**Work to complete**. Exactly transcribe the span of lines from the one containing "Click the 浏览 button" through the final line of the entries, inclusive, and nothing outside it. Exclude the pictures.

**Data**.
★ ★ ★ ★ ★
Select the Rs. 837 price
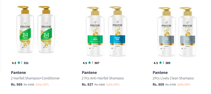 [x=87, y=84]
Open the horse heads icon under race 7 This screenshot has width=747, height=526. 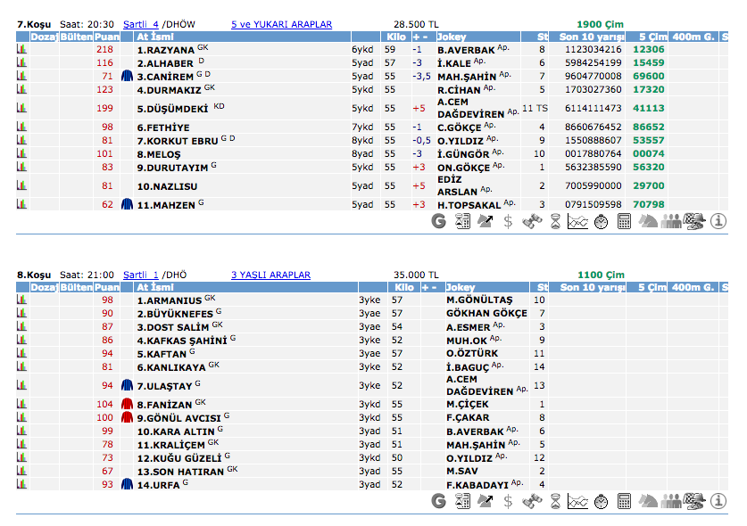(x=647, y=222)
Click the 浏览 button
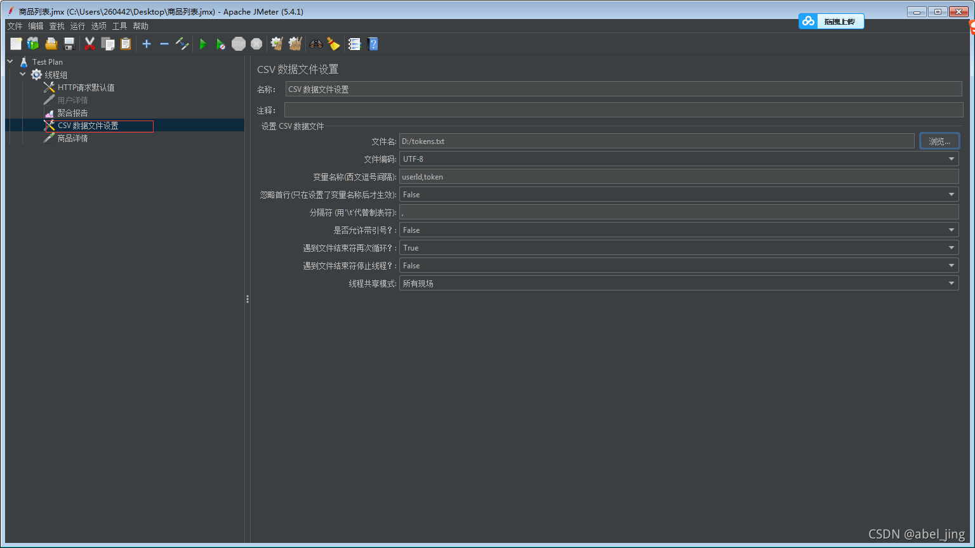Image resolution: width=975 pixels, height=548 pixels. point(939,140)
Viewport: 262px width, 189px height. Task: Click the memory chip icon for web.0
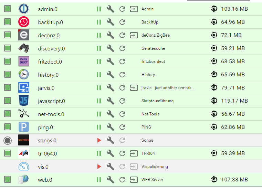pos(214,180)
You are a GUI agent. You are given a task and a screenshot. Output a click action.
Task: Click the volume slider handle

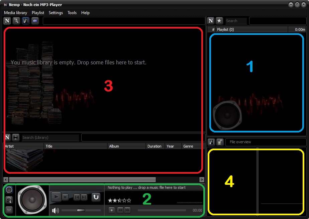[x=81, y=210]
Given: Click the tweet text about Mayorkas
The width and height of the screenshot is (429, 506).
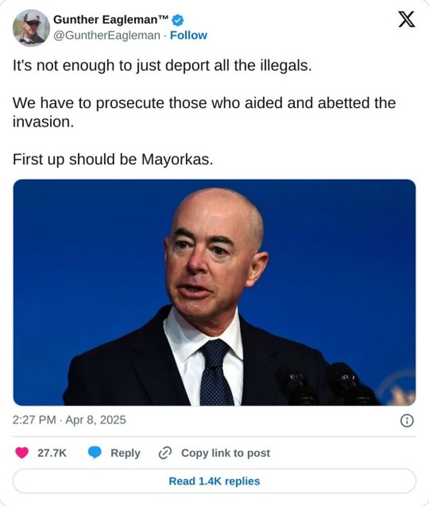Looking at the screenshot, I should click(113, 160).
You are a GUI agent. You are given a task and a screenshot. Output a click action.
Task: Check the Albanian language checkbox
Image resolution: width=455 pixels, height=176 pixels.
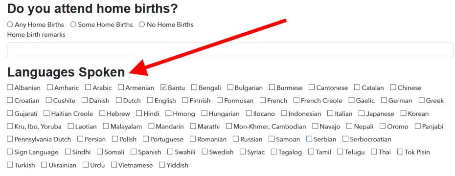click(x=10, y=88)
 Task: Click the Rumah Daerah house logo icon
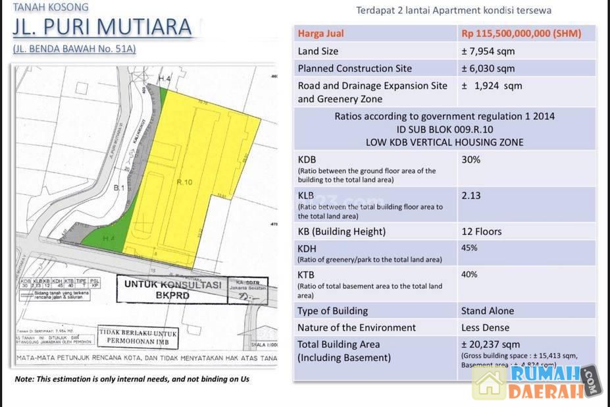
★ ★ ★ ★ ★
**Solution for this exercise**.
Click the 浏览 button
Image resolution: width=975 pixels, height=548 pixels. point(939,140)
Viewport: 262px width, 189px height. Task: Click the memory chip icon for web.0
pos(214,180)
You are a GUI agent. You are given a task and a screenshot. Output a click action.
Task: Click the volume slider handle

[x=81, y=210]
Given: Click the tweet text about Mayorkas
The width and height of the screenshot is (429, 506).
Looking at the screenshot, I should click(113, 160).
You are a GUI agent. You are given a task and a screenshot. Output a click action.
Task: Check the Albanian language checkbox
Image resolution: width=455 pixels, height=176 pixels.
click(x=10, y=88)
 Task: Click the Rumah Daerah house logo icon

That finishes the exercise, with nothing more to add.